WHAT THE TASK REQUIRES = Copy every line that contains the string "Given" from the entries below.

PROVIDED DATA =
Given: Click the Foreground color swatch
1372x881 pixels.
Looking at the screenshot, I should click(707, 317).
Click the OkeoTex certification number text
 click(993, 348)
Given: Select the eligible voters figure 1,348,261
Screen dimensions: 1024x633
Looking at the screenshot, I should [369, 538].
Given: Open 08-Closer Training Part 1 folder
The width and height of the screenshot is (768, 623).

...

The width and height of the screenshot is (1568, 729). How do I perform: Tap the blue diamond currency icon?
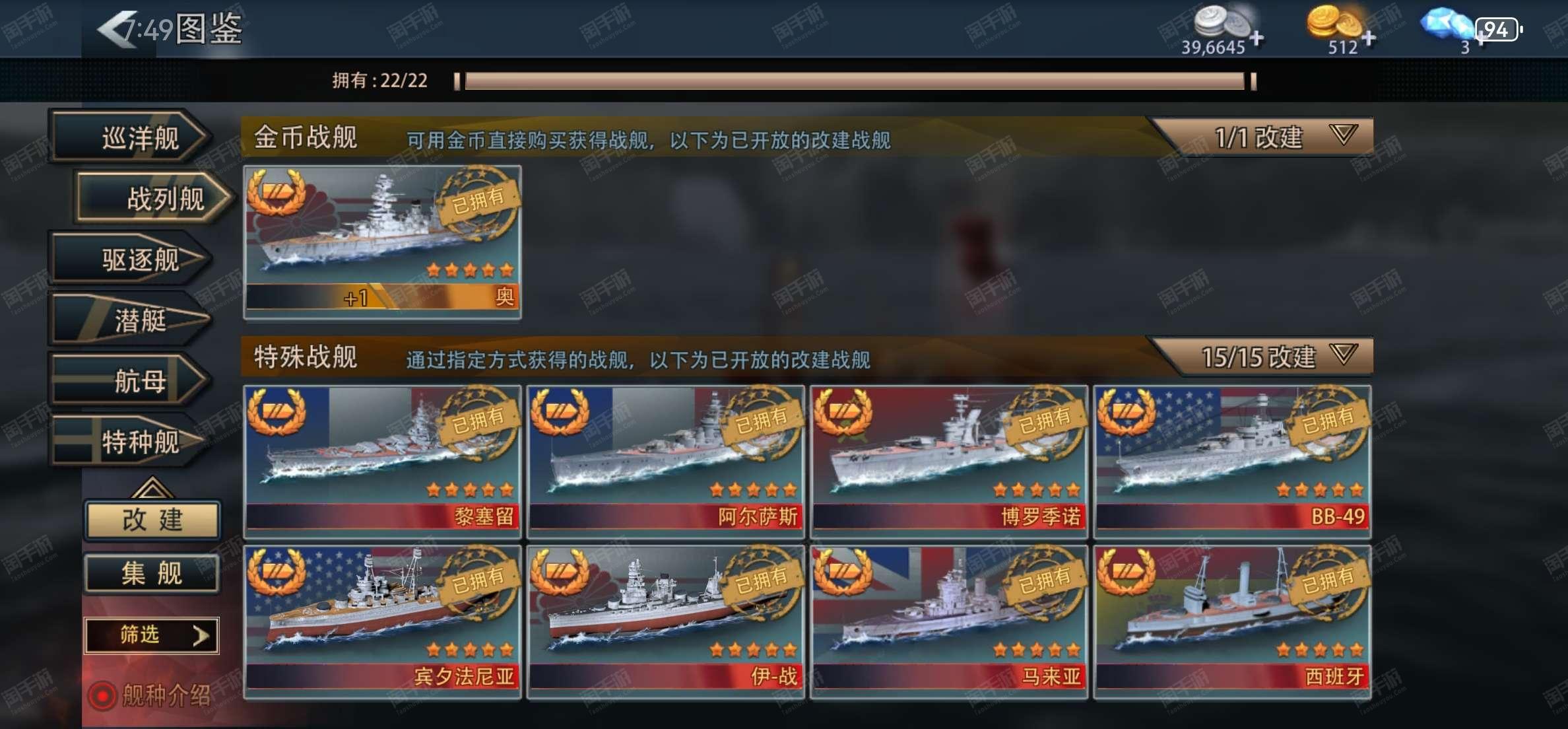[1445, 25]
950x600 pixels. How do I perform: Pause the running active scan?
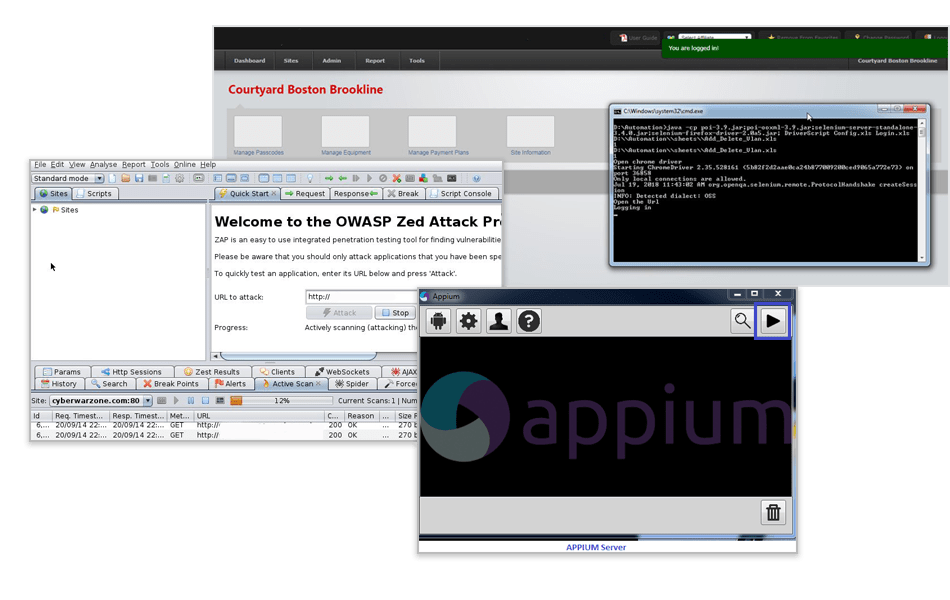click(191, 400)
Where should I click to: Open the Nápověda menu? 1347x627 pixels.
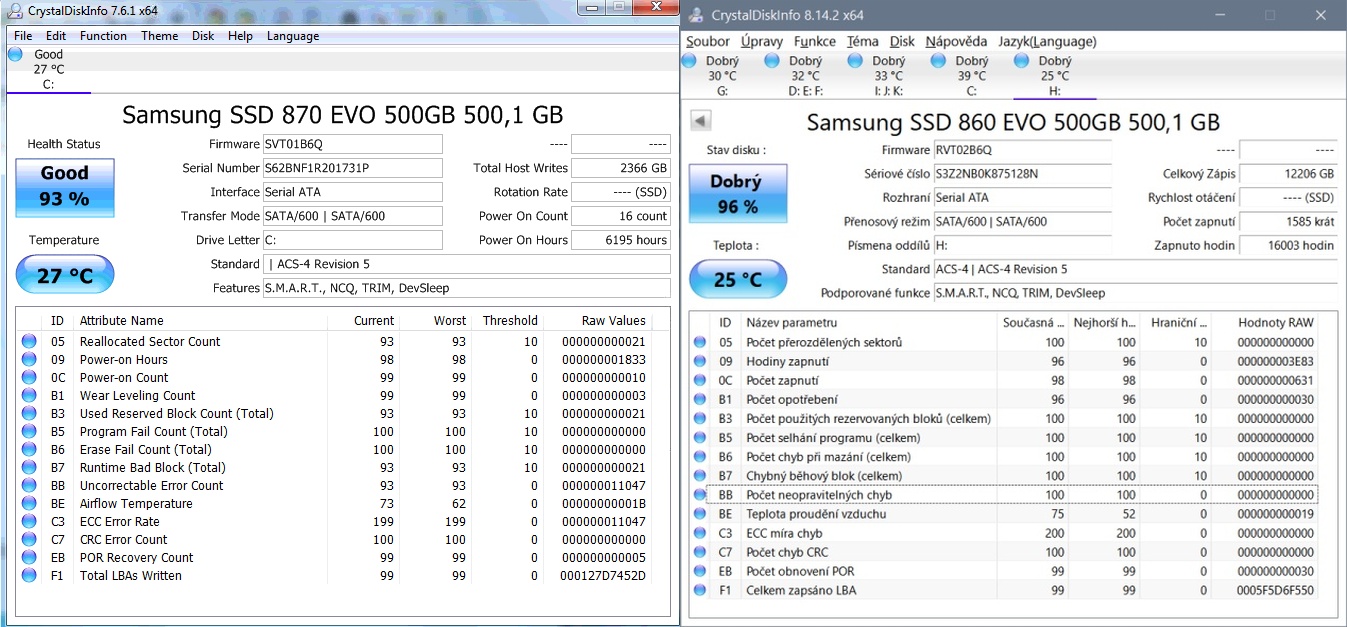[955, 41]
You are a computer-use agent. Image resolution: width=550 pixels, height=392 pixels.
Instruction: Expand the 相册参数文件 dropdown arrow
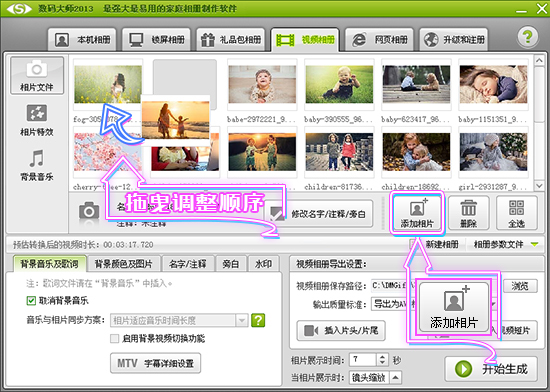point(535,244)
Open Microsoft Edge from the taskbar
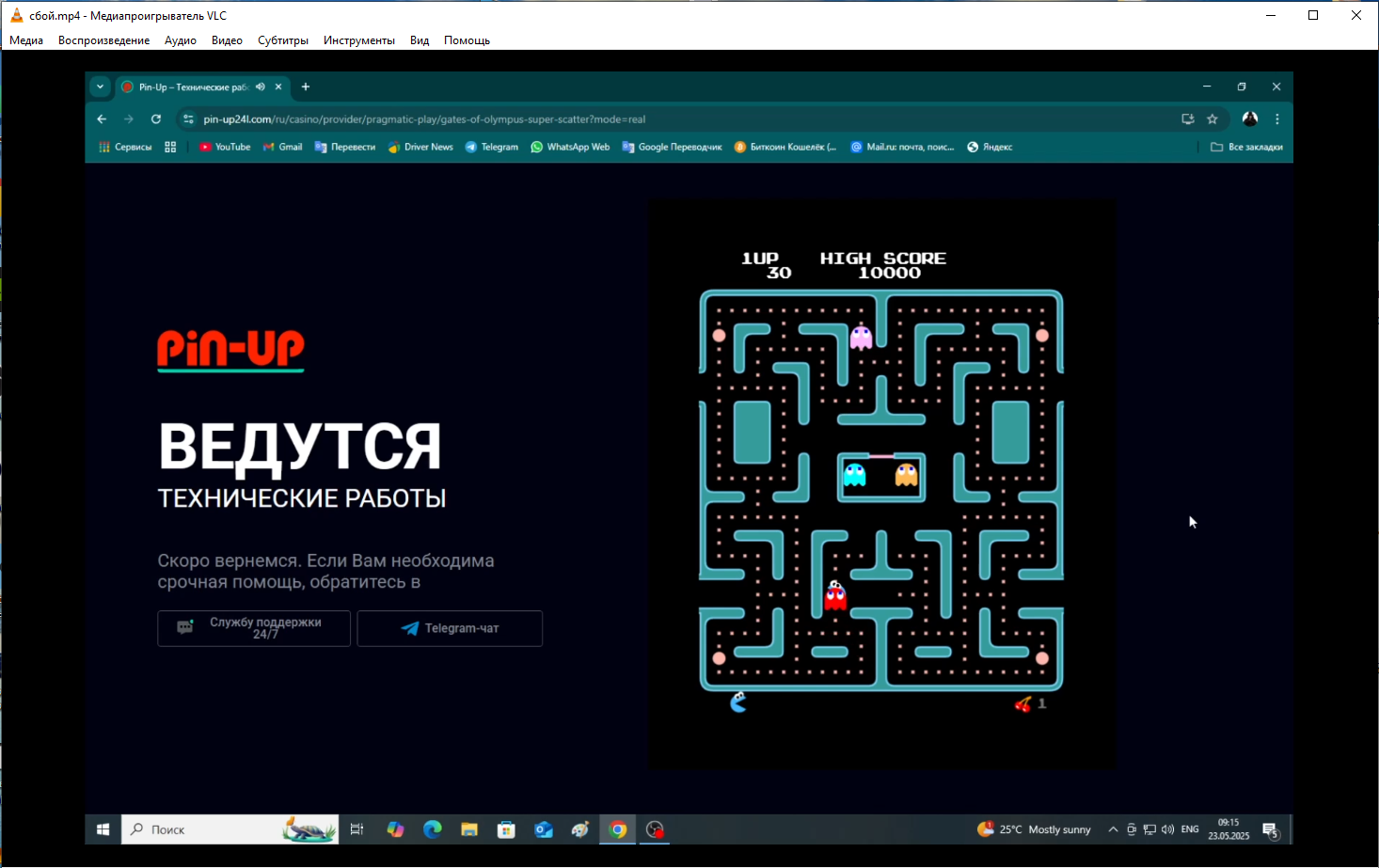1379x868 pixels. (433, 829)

EXPECTED ANSWER =
Given: Click the Foreground color swatch
Given: Select the eligible voters figure 1,348,261
Given: Open 08-Closer Training Part 1 folder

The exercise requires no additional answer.